2003年、小泉政権下で「観光立国宣言」がなされてから10年。団体型から個人型へ旅や観光のスタイルが変化する中、観光まちづくりに求められる新しい発想と視点とは―。事業構想大学院大学客員教授・瀧本徹氏(元観光庁)が、観光マーケティングの専門家である大社充氏に「観光まちづくり」の現状と課題を聞く。

観光客数伸び悩み 原因は地域の体制

瀧本 「観光立国」の宣言から10年。日本において、観光による地域の活性化は一つの主要なテーマとなっています。こうした取り組みに関して、現状、どのような課題がありますか。

大社 日本では、バブルの頃をピークに全国的に観光客数は伸び悩んでいます。人口減少が進むことで地域経済が縮小していく厳しい環境の中、観光振興の推進は重要な政策課題となっています。
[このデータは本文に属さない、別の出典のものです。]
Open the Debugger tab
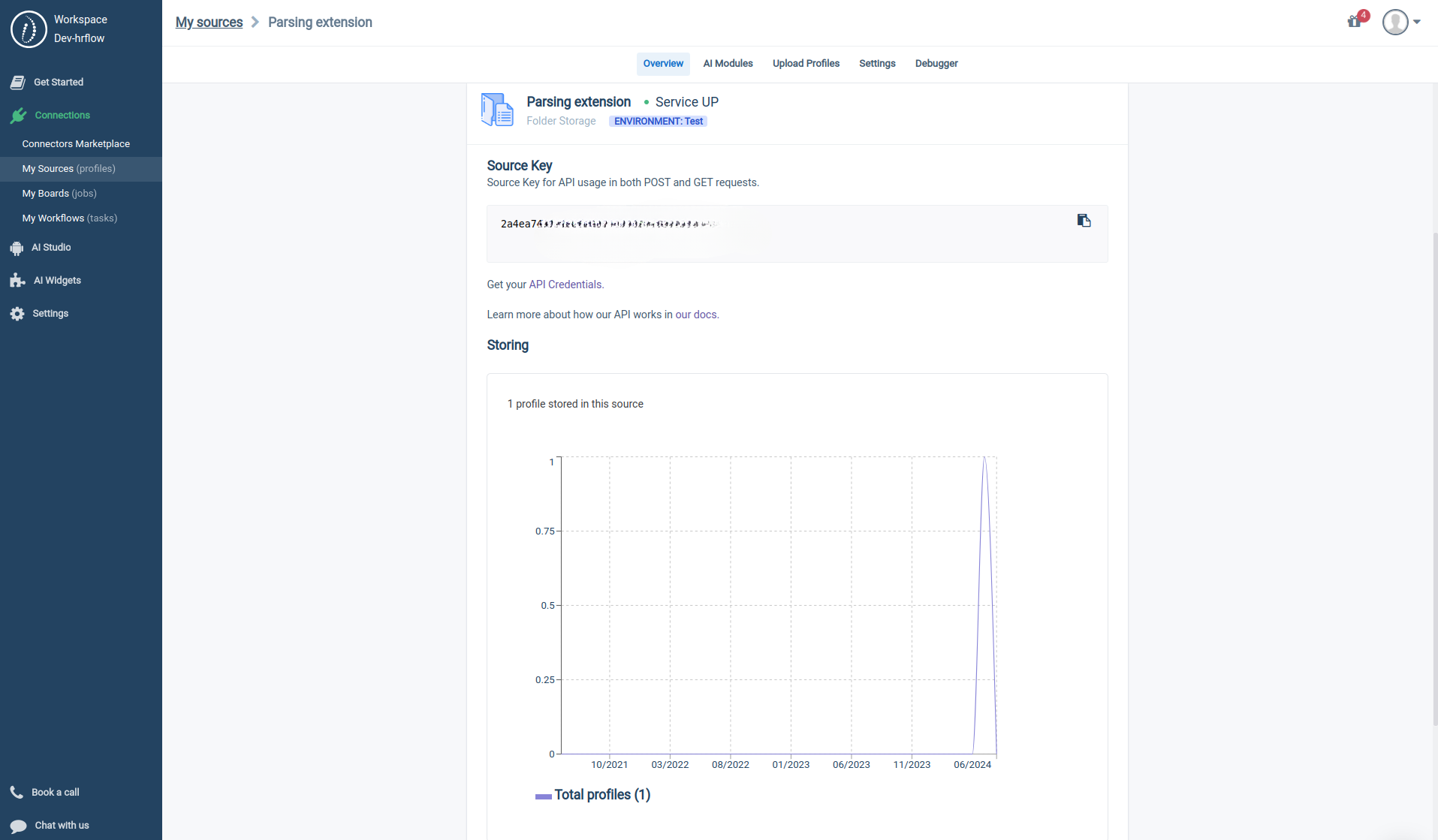Image resolution: width=1438 pixels, height=840 pixels. coord(936,64)
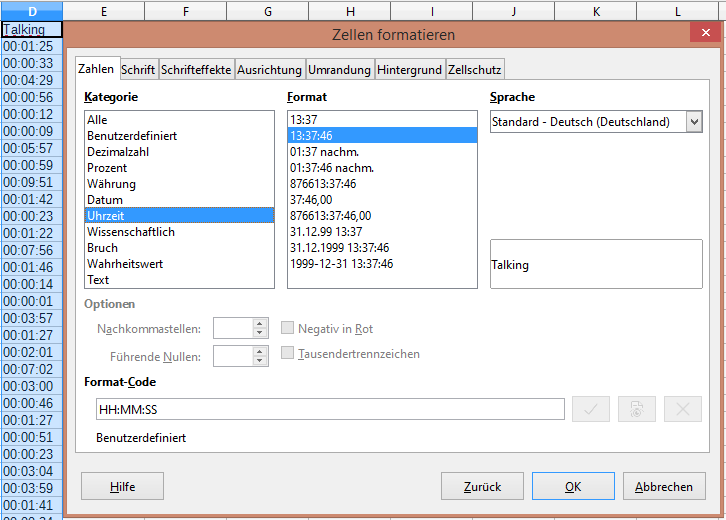Decrease Führende Nullen with the down arrow
Image resolution: width=726 pixels, height=520 pixels.
pyautogui.click(x=261, y=360)
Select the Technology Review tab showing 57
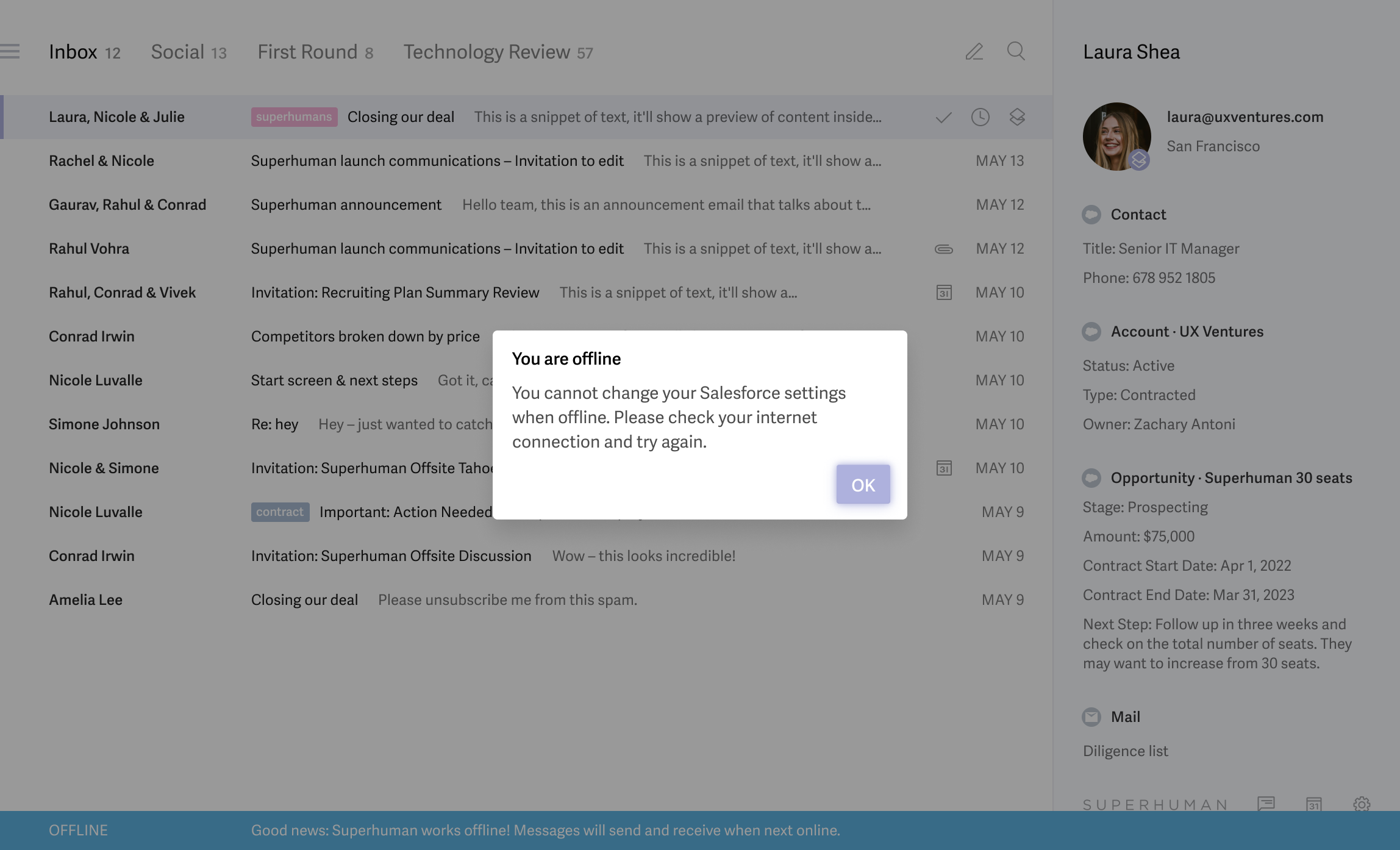Image resolution: width=1400 pixels, height=850 pixels. [x=498, y=51]
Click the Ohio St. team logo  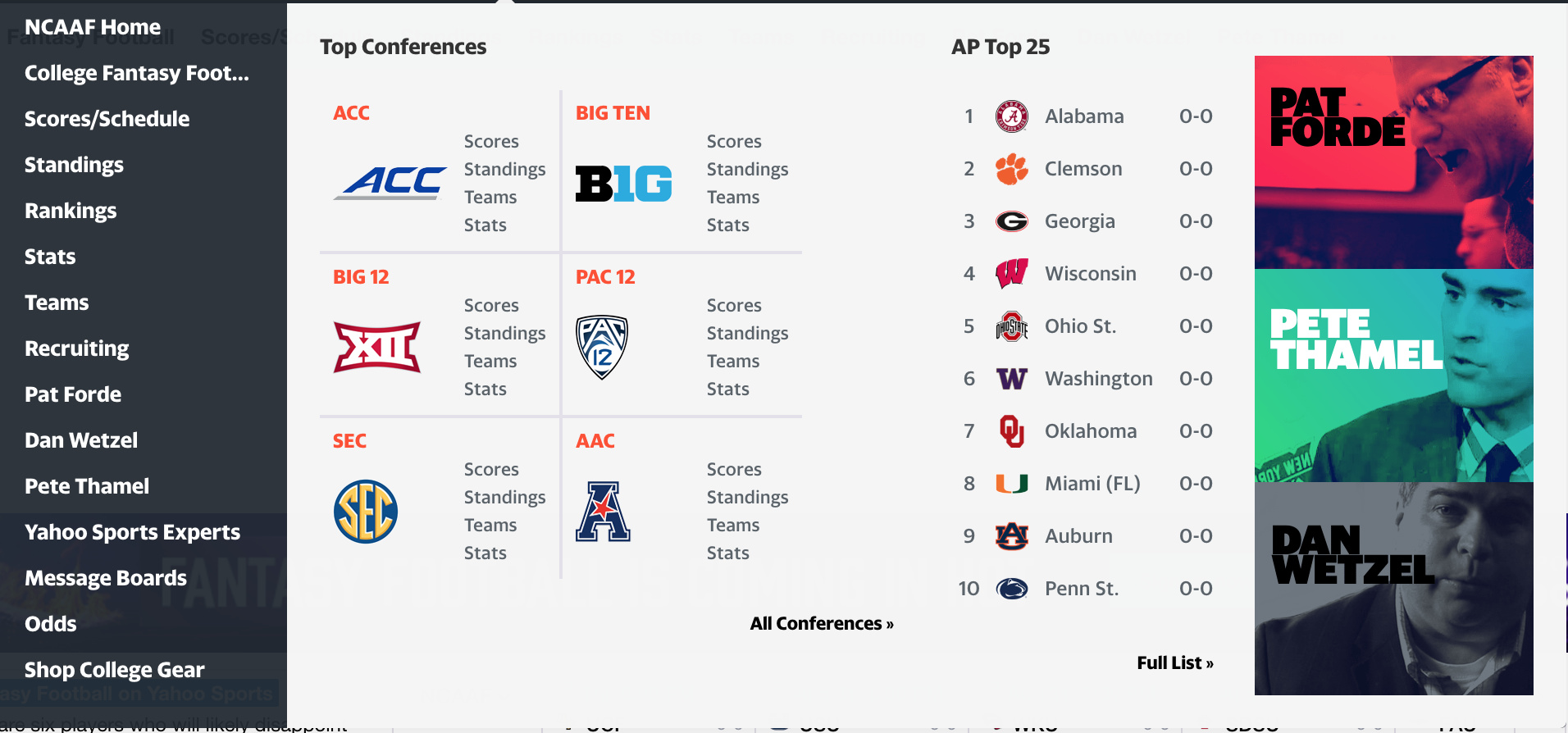click(1012, 326)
伸び悩みの原因は、地域の体制にあるのではないかと思います。地域ではこれまで、旅行会社などが送ってくる観光客に対し、市町村の観光協会が対応する体制を取ってきました。ところが近年、団体客が減り、個人旅行が増え、観光客は個々にその地域ならではの味や文化、歴史を楽しむことを求めています。多様化する二ーズに対応するため、行政・民間、そして観光に関係のなかった人や組織も含めた地域全体で観光客を受け入れていく体制を構築する必要性が出てきました。

瀧本 今年3月に出された著書「地域プラットフォームによる観光まちづくり」では、特に「日本DMO(Destination Marketing /Management Organization)」を提唱されています。このDMOとは、どんなものですか。

大社 DMOとは、地域の観光マーケティング、マネジメントを担う機関です。日本では、観光振興の推進体制は行政準拠型。市町村や都道府県単位に観光協会・観光連盟があり、PR活動などをする構造ですが、そこにはマーケティングという概念が乏しいのが実態です。従来、受け入れ型の仕組みでできた体制ですので、地域を一つの集客装置と見立てた場合、どうやって集客するのかというマーケティングの機能が、圧倒的に欠落しているのです。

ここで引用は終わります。